ドローン最大手DJIが米商務省の禁輸リスト入り、ドローンによる監視は人権侵害
最近、米国政府がDJIを取り締まろうとしているという報道が増えていたが、米国時間12月18日、商務省はDJIを「エンティティリスト」(禁輸リスト)に加えることになった。ロイター通信とDrone DJは、州当局者との電話会議に基づいて第一報を報じた。今回加わる77の企業のリストもある。
このニュースは、DJIにとって相当大きな打撃だ。設立14年になる同社は、ドローンの分野で完全に支配的な勢力だった。ここ米国では、推計で市場の77%を握っている。

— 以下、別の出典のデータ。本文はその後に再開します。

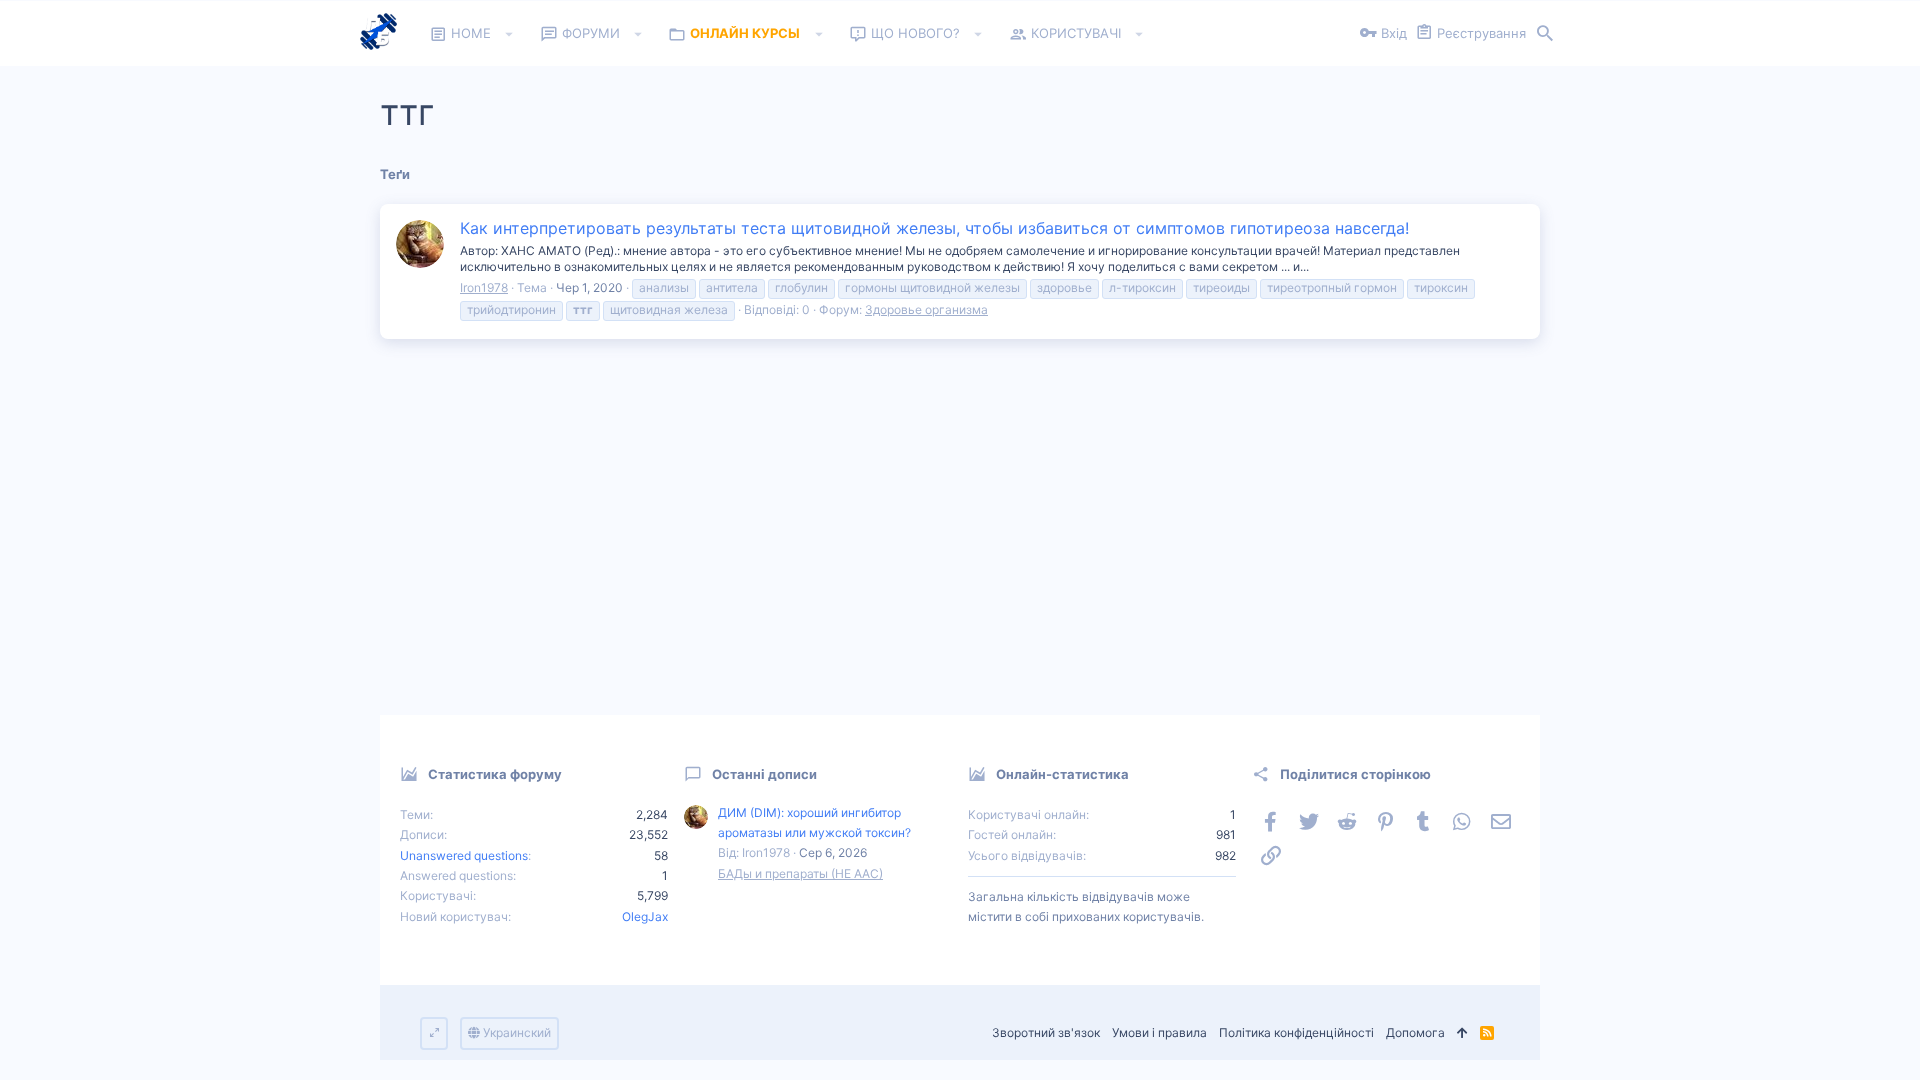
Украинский (515, 1032)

米国と中国の間の緊張の高まりは、合衆国におけるDJIのプレゼンスにとって長年、不吉な懸念だった。特に問題とされたのが、ドローンの監視能力だ。消費者向けドローンで大きく成功したDJIは、産業用と政府向けのドローンとしても広く利用されている。それどころか同社のエンタープライズ製品の中には、政府向けを明記した製品系列もある。
DJIは、リストに加えられた数十社のひとつ。同じく重要な企業がチップのメーカーであるSMICだ。米商務長官のWilbur Ross(ウィルバー・ロス)氏は、リスト公開時の声明で激しい言葉で非難している。
中国の、その国境の中と外における腐敗と威圧の振る舞いは、米国の安全にとって有害であり、同盟諸国と協調国の主権を損ない、人権および民族的宗教的少数者集団の尊厳を侵犯している。商務省は、オープンで自由な市場原理に基づいて開発生産された米国の技術が、有害で不正な目的で使われないことを確実にするために行動している。
中国は、強制労働やDNAの採取、および網羅的な監視などの不埒な行為を活発化して、新疆などの地域の住民を抑圧している。過去2年あまりにわたり当該政権は50近い企業を、中国共産党の少数民族弱者に対する卑劣な攻撃を支持した廉でエンティティリストに加えてきた。今回の新たな追加により我々は、チベットなどを含む中国のそのほかの地域と、それらに対する権威主義的な政権が行っている行為にも、これらの原則を適用する。
昨年商務省はHuawei(ファーウェイ)とその関連企業数社をリストに載せ、ファーウェイの力を大幅に削いだことで注目を浴びた。とりわけ大きな制約は、同社がAndroidなどの米国の重要な技術にアクセスできなくなったことだ。ファーウェイは独自のオペレーティングシステムを開発する道を選んだが、それはまだ同社の安定路線になっていない。
米国政府や州の省庁にファーウェイの技術の利用を禁ずることに対してはさまざまな議論があったが、リストの今回のアップデートはさらに徹底的だ。DJIはここ1年、事態のこのような変化に対し身構えてきた。同社は大量の人と時間を費やして、米議会へ働きかけた。また、新大統領が就任する1月20日以降、この禁令の形がどう変わるのかについても、さまざまな憶測がある。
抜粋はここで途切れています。